Pair Corralation between Deutsche Global and Goldman Sachs

If you would invest  1,489  in Deutsche Global Infrastructure on September 3, 2024 and sell it today you would earn a total of  215.00  from holding Deutsche Global Infrastructure or generate 14.44% return on investment over 90 days.
Time Period3 Months [change]
DirectionMoves Against 
StrengthWeak
Accuracy0.8%
ValuesDaily Returns

Deutsche Global Infrastructure  vs.  Goldman Sachs Clean

 Performance 
       Timeline  
Deutsche Global Infr 

Risk-Adjusted Performance

14 of 100

 
Weak
 
Strong
Good
Compared to the overall equity markets, risk-adjusted returns on investments in Deutsche Global Infrastructure are ranked lower than 14 (%) of all funds and portfolios of funds over the last 90 days. In spite of fairly weak basic indicators, Deutsche Global may actually be approaching a critical reversion point that can send shares even higher in January 2025.
Goldman Sachs Clean 

Risk-Adjusted Performance

0 of 100

 
Weak
 
Strong
Very Weak
Over the last 90 days Goldman Sachs Clean has generated negative risk-adjusted returns adding no value to fund investors. In spite of fairly strong technical indicators, Goldman Sachs is not utilizing all of its potentials. The current stock price disturbance, may contribute to short-term losses for the investors.

Deutsche Global and Goldman Sachs Volatility Contrast

   Predicted Return Density   
       Returns  

Pair Trading with Deutsche Global and Goldman Sachs

The main advantage of trading using opposite Deutsche Global and Goldman Sachs positions is that it hedges away some unsystematic risk. Because of two separate transactions, even if Deutsche Global position performs unexpectedly, Goldman Sachs can make up some of the losses. Pair trading also minimizes risk from directional movements in the market. For example, if an entire industry or sector drops because of unexpected headlines, the short position in Goldman Sachs will offset losses from the drop in Goldman Sachs' long position.
The idea behind Deutsche Global Infrastructure and Goldman Sachs Clean pairs trading is to make the combined position market-neutral, meaning the overall market's direction will not affect its win or loss (or potential downside or upside).
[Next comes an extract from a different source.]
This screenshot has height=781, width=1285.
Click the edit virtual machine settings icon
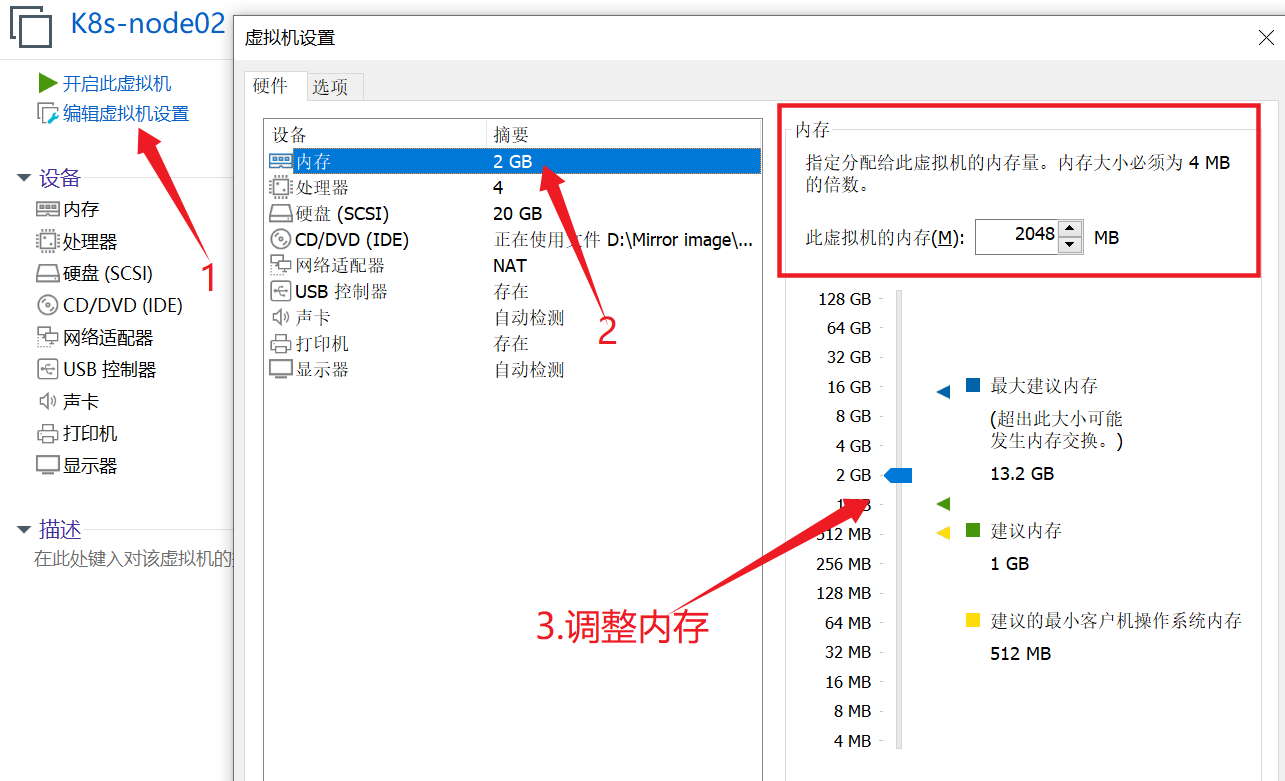point(48,114)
This can be achieved by designing a pairs trade with two highly correlated stocks or equities that operate in a similar space or sector, making it possible to obtain profits through simple and relatively low-risk investment.
Check out your portfolio center.
Note that this page's information should be used as a complementary analysis to find the right mix of equity instruments to add to your existing portfolios or create a brand new portfolio. You can also try the Portfolio Analyzer module to portfolio analysis module that provides access to portfolio diagnostics and optimization engine.